The first class (the contents) comprises the qualitative emotions, which are generally divided into inferior or sensory, and superior, which are intellectual, æsthetic, moral, or religious, according as the ideas exciting their feelings are those of the true, the beautiful, the good, or the absolute.
The second class (the course of the representations) comprises the formal emotions—i.e., those depending on the different forms of the course of ideas, on the relations existing between them. Nahlowsky distinguishes four species—(1) the feeling of expectation and impatience; (2) that of hope, anxiety, surprise, doubt; (3) of ennui; (4) of refreshment and work.
The only merit of this classification is its showing that there are affective manifestations depending only on relations—transitions from one intellectual state to another.
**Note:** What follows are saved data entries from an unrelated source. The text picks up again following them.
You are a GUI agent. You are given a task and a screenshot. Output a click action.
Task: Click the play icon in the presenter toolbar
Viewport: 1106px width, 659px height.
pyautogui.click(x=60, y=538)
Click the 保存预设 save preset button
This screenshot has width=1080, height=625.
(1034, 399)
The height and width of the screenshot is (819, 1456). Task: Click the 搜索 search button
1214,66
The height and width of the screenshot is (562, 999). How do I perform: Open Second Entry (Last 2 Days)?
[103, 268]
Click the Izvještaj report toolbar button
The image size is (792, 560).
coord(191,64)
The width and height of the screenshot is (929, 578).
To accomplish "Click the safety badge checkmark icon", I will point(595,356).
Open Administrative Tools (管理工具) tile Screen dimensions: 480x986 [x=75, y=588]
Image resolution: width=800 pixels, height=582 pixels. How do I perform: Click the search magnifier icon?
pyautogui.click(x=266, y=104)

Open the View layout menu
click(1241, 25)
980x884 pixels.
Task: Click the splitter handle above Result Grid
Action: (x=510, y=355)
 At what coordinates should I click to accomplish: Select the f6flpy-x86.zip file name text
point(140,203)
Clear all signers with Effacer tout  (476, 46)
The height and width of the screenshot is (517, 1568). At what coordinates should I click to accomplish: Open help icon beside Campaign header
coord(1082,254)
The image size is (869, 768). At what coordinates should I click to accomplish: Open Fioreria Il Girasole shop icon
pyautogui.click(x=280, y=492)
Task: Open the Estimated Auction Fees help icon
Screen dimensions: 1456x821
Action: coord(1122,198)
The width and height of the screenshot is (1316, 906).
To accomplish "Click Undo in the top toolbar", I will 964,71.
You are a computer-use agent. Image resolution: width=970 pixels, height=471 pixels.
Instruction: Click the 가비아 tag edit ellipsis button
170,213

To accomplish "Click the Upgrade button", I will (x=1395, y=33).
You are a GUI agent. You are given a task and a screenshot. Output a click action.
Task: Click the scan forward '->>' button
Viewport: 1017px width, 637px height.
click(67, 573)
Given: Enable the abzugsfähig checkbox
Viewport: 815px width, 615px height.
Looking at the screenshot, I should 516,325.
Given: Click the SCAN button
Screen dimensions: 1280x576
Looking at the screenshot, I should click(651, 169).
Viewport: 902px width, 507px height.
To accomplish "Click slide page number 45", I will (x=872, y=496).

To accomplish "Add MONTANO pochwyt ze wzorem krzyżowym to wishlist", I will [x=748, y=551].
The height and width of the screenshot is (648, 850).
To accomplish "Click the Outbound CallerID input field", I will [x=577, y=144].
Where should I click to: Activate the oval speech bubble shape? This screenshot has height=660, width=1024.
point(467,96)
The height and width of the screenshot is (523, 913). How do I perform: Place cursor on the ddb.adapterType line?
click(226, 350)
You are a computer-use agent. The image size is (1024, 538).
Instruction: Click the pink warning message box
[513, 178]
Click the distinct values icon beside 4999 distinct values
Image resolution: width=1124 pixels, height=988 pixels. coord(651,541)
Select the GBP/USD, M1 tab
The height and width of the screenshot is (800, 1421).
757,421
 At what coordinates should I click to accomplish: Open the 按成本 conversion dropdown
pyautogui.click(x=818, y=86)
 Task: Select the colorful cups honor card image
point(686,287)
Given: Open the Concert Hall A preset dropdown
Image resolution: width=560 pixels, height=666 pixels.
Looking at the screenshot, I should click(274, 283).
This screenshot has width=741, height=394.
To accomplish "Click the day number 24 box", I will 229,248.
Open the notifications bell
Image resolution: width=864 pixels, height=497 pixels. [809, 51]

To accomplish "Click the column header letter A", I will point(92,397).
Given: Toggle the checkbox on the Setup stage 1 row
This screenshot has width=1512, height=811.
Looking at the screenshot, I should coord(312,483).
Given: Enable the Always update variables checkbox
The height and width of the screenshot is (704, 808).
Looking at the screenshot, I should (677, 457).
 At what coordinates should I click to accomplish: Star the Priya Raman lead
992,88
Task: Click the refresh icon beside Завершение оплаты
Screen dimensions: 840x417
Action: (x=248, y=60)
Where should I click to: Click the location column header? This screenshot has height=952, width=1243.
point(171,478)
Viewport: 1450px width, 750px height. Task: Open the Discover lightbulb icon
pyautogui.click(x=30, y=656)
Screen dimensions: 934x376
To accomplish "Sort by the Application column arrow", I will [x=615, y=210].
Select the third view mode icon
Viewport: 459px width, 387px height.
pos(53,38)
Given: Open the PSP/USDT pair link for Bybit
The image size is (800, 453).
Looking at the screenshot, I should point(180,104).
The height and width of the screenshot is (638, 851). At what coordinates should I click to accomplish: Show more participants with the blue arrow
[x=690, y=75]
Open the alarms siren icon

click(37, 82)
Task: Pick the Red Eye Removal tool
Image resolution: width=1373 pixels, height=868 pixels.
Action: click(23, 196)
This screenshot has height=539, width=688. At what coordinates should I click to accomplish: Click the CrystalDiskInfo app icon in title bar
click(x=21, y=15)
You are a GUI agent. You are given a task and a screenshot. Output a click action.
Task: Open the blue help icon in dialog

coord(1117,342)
This merit, however, depends on the essential defect of the system, which consists in dealing with perceptions, representations, and ideas only—not with affective states taken in themselves, and directly. As this method of procedure is, definitively, an intellectual classification, it ought not to omit any form of knowledge, not even those blurred and evanescent states—the relations—which unite, disjoin, exclude, draw together, eliminate, subordinate, in short, indicate the movements of thought, and which students have often made the mistake of forgetting. It remains to be known whether many relations are not states of an affective rather than an intellectual nature; this is a point which I shall examine later on.
We may console ourselves for this multiplicity and divergence of classifications by saying that the naturalists have not been more successful. It will be granted without difficulty that it is easier to classify animals than affective states; yet, to take our own century only, how many systems!—from Lamarck, Cuvier, Oken, to Blanville, Geoffroy St. Hilaire, Siebold, Ehrenberg, Richard Owen, Von Baer, Vogt, Agassiz, and finally to Häckel—if we cite only the principal names!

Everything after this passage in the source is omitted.